E poi anche l’applicazione, quella disciplina così diversa da quella tedesca: due anni e mezzo di lavoro, sette giorni la settimana, con quel pensiero che non ti mollava mai. “Ricordo le telefonate la domenica sera agli ingegneri del Registro Italiano Navale: scusa, mi puoi mica dare il tuo parere su questi calcoli?”.

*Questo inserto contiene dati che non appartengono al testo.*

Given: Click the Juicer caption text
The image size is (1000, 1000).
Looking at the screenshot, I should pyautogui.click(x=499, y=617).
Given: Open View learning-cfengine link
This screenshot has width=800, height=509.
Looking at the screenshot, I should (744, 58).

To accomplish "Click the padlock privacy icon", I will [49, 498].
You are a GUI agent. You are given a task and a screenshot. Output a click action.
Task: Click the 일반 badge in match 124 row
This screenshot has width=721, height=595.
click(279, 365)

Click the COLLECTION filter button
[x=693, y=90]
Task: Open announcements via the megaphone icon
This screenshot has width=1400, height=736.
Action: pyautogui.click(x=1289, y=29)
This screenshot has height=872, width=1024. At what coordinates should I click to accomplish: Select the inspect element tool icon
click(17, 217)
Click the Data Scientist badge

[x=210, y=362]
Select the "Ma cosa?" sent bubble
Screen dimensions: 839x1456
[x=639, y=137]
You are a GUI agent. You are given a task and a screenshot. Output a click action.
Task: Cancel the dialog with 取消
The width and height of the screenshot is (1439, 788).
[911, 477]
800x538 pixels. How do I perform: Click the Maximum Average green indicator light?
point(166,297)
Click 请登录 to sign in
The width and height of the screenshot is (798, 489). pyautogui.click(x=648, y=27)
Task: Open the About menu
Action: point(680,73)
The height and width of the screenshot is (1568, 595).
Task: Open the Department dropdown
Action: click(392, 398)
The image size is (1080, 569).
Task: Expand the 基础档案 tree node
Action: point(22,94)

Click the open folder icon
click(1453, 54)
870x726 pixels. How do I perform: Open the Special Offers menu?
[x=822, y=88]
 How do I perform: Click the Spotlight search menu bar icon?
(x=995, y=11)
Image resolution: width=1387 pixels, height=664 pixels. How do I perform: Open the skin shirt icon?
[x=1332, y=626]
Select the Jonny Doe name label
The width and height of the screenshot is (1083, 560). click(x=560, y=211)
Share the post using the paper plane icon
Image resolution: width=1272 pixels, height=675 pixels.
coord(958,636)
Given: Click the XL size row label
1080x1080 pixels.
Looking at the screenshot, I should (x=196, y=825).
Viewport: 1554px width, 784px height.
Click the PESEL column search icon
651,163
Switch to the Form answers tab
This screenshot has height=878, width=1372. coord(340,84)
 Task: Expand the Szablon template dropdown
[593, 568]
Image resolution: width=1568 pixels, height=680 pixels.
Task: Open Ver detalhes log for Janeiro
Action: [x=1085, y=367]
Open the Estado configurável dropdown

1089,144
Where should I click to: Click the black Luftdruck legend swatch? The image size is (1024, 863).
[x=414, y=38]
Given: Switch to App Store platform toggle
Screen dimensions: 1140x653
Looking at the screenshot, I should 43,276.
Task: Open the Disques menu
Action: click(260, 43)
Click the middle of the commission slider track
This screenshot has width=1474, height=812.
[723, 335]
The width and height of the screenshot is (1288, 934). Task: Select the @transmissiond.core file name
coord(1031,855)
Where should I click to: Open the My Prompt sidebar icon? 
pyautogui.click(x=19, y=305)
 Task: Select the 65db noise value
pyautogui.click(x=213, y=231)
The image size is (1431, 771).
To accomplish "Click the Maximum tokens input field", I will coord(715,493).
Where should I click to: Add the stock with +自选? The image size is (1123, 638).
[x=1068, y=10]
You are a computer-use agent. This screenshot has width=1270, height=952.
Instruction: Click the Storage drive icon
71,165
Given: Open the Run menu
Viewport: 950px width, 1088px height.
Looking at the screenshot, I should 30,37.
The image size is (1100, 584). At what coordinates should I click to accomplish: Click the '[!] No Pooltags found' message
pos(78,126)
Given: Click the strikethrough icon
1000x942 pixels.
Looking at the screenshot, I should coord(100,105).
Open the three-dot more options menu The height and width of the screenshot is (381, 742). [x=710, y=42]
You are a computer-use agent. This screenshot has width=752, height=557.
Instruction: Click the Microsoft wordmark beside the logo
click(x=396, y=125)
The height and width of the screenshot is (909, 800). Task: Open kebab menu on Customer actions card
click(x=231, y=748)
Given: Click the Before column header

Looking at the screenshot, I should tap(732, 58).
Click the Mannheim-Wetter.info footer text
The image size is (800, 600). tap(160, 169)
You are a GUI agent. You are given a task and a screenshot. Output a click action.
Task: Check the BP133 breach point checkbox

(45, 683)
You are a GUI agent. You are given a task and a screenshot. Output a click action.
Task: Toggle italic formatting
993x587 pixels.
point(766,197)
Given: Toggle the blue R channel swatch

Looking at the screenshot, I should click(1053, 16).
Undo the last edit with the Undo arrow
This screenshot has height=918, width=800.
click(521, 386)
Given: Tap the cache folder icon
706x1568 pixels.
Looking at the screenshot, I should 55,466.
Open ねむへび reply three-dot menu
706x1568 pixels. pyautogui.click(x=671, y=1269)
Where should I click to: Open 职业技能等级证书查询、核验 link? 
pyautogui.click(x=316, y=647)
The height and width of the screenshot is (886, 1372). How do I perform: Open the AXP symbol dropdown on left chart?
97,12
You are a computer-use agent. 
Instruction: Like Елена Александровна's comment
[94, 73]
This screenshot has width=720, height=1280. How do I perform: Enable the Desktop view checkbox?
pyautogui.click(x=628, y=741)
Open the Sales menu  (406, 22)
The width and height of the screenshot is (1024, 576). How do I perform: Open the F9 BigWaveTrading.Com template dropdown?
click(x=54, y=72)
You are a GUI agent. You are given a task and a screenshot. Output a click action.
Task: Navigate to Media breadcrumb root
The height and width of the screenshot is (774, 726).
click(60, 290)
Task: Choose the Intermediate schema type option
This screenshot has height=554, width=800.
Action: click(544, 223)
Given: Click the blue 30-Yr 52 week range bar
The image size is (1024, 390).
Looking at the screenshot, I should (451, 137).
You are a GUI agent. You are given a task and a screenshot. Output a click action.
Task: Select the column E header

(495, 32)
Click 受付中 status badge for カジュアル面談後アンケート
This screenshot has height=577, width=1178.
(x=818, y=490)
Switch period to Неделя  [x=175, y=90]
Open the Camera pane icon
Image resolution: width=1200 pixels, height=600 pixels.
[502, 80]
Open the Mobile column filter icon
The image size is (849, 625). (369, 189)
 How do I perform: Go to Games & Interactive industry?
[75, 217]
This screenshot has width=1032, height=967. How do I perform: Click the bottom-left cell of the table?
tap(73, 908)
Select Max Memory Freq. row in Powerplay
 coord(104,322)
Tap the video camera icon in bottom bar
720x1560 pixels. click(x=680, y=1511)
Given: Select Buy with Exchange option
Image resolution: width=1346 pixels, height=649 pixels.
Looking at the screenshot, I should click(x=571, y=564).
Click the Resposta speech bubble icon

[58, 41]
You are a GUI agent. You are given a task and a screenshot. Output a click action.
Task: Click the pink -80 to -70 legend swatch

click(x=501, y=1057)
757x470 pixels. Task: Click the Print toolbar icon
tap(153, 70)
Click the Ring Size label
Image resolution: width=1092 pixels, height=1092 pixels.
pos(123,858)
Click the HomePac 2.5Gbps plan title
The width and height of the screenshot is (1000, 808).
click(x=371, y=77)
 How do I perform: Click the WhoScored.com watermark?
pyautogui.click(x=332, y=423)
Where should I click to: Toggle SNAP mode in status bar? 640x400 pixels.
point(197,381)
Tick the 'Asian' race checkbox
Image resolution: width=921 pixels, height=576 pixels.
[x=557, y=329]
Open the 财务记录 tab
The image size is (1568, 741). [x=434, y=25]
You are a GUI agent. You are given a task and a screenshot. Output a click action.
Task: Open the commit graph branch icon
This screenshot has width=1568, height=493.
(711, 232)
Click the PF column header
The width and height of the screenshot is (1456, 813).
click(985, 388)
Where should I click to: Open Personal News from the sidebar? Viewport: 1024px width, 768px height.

Eccoli gli uomini nascosti della Concordia. Due giorni dopo l’arrivo della nave in porto si sono ritrovati in un bar di Boccadasse – il borgo marinaro nel cuore di Genova – per una birra insieme. Da domani saranno tutti tornati alle loro vite. La Concordia sarà soltanto passato. C’è soprattutto emozione, come quando raccontano il momento in cui la nave è salpata dal Giglio. “Ci siamo commossi, tutti”, non si vergogna ad ammetterlo Scaglioni. E conclude: “Abbiamo lavorato per farla tornare a essere una nave. Perché andasse a morire”. E forse senza accorgersene rivela il vero segreto di questi geni italiani e di tanti altri sconosciuti: l’umanità.